Palestinian officials said Tuesday that there are no such understandings. "We have had serious and in-depth negotiations with the Israeli side," said negotiator Saeb Erekat, "but gaps still exist in all issues. We hope to be able to break these gaps before the end of 2008."

In the address, Olmert reiterated his support for a two-state solution to the Israeli-Palestinian conflict: "As long as the State of Israel's borders are not formed in line with this principle, as long as the blurring and mixing between us and the Palestinians continues - we will not realize the vision of tomorrow."

Also Tuesday, U.S. Secretary of State Condoleezza Rice said it was a misperception that not that much is going on in the political negotiations.

Her language was tempered, however. "I'm also a big believer that nothing is really impossible," she said in an interview conducted Monday and aired Tuesday on CBS' The Early Show. "It might be improbable, but it's not impossible."

Peres: Mideast skies are clouded over by Iranian ambition
Earlier Tuesday, President Shimon Peres, who was hosting the Jerusalem event, said "the skies of the Middle East are clouded over with Iranian ambition."

In a speech launching the international event, Peres went on to say that "fanatic, religious ambition aimed at taking over the entire region, and terror, including Iranian terror, have no shape and no future."

"The Iranian threat is taking on two forms: it is destroying Lebanon, breaking apart its unity, destroying its welfare without contributing anything for the future, and in the Gaza Strip where a group of religious fanatics is preventing the establishment of a Palestinian state. If it weren?t for Hamas, there would have already been a Palestinian state founded on the principle of two states for two peoples. They [Iran] only bring destruction without any benefit whatsoever," the president continued.

"The past is indefensible," Peres went on to say, "the future will be built by peace, not by terror."

Author and Nobel Prize laureate Elie Wiesel, another speaker at the conference, branded Iranian President Mahmoud Ahmadinejad as "the number one Holocaust denier in the World. This man is being received in places in the world? it's a disgrace."

Addressing the presidents at the conference, Wiesel said: "Don't receive him if he wants to come? This man should be declared persona non grata in every civilized society."

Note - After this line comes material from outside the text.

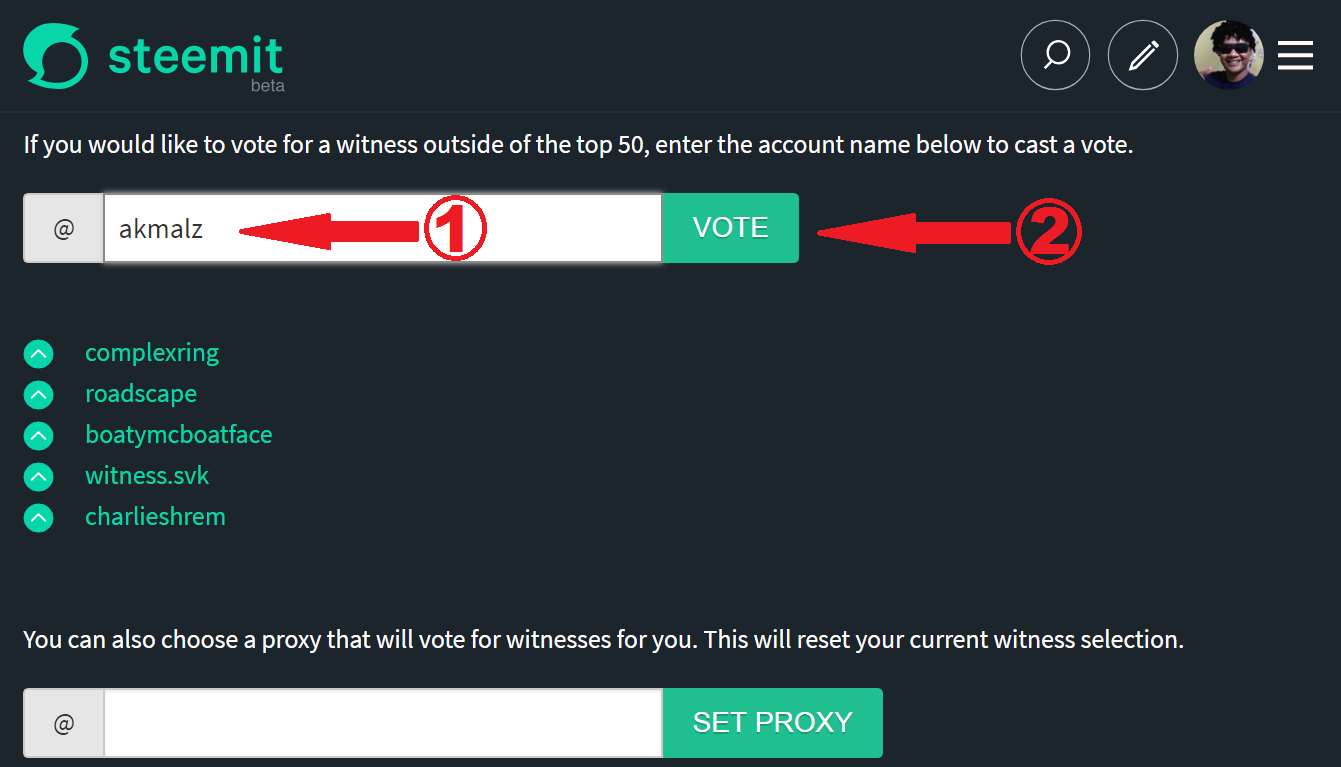Image resolution: width=1341 pixels, height=767 pixels.
Task: Click the pencil compose post icon
Action: 1142,55
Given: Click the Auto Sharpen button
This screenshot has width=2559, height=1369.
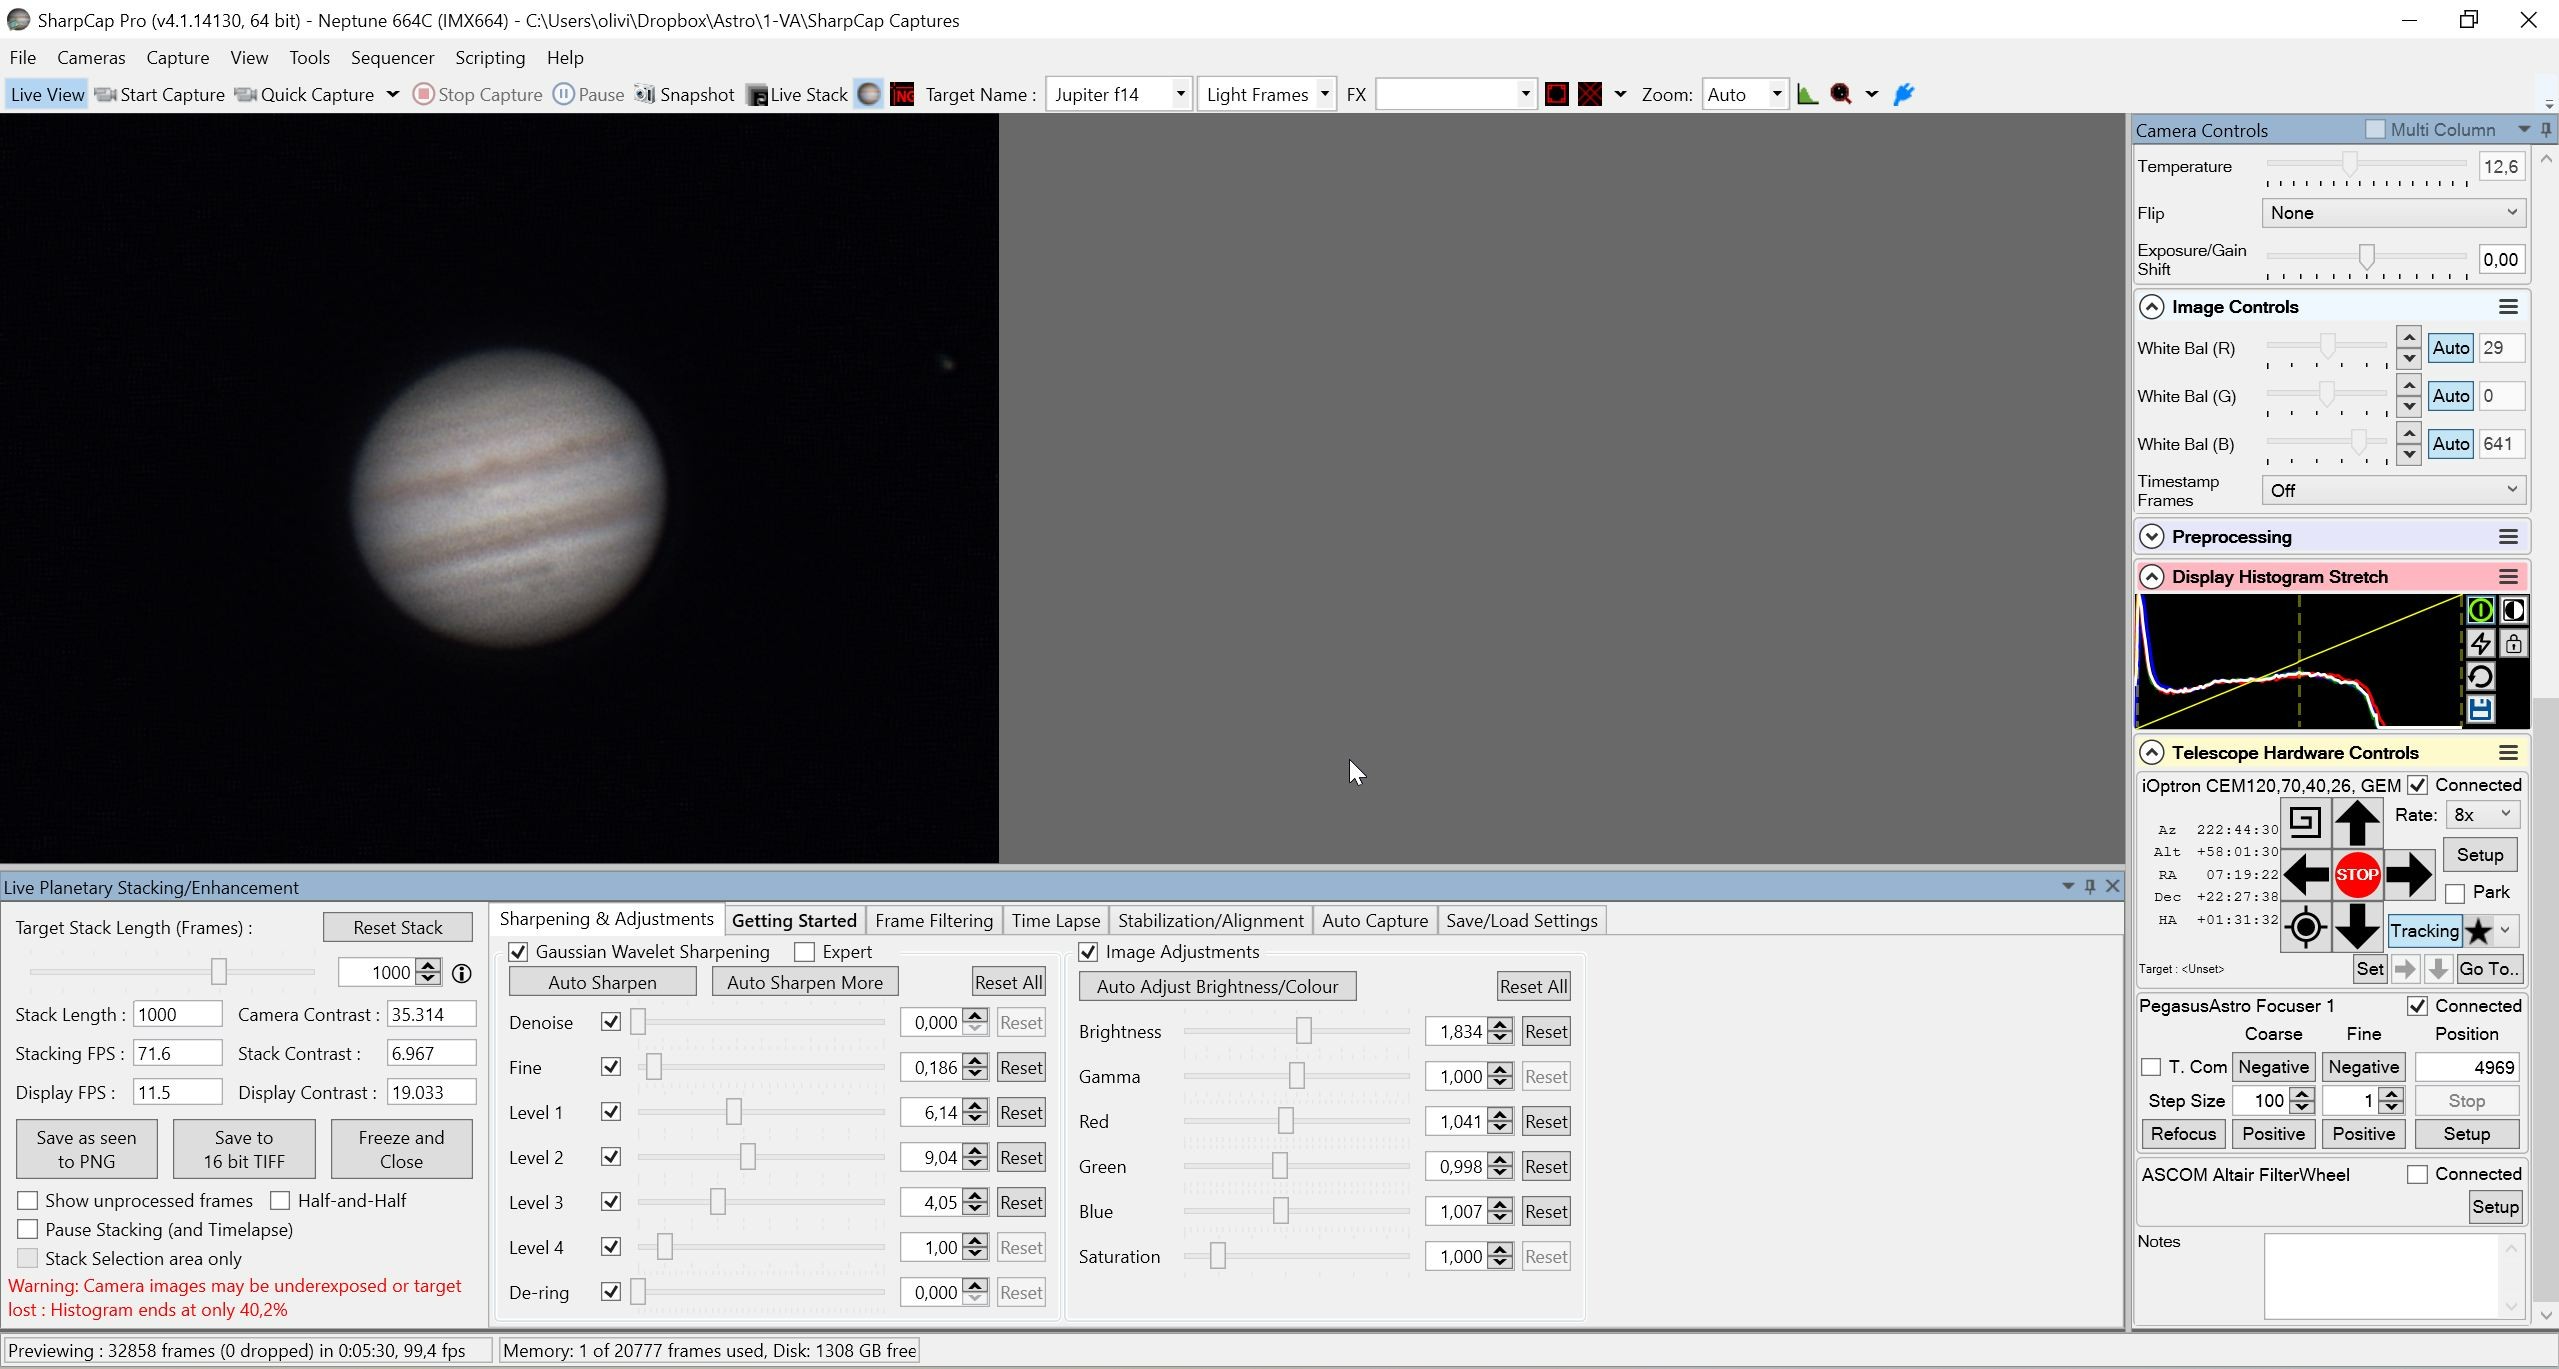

Weisel also posed to the audience that if Israel could make peace with Germany, why can't it make peace with the Palestinians.

Meanwhile, after his earlier comments, Peres said that Israel could have achieved peace 60 years ago, sparing the lives of thousands.

"The future that we are trying to invite could have taken place 60 years ago," Peres declared in a short speech given in English. "We could have had two states for the two peoples if the UN resolution would have been accepted by all parties."

The president went on to say that "we could have had peace with Egypt and Jordan at the beginning of the road instead of in the middle of the lake. Thousands of lives of men, women and children would have been saved."

In regard to Jewish identity, Peres said "Jews who are religiously alone in the world and Israel, being the only Jewish state, asked themselves how to offer a proper future for a great religion and a small people. Replace apology for contribution, make anti-Semitism and insults a shame. How can a small state navigate in stormy oceans without losing hope?"

Addressing the 27 heads of state of the present and the past and the 3,500 guests that attended the conference, the president offered his gratitude, saying "I want to thank you, each of you and all of you, for being here tonight in Jerusalem. Your presence here is a call to millions of people not to give up."

"Your profound experience, ripe judgment, and individual wisdom will teach us to identify dangers and opportunities and watch hope the way you see a sunrise of hope for peace, for freedom, for a just society." he continued.

"In Jerusalem we learned to pray. Now let us now learn to act," Peres concluded.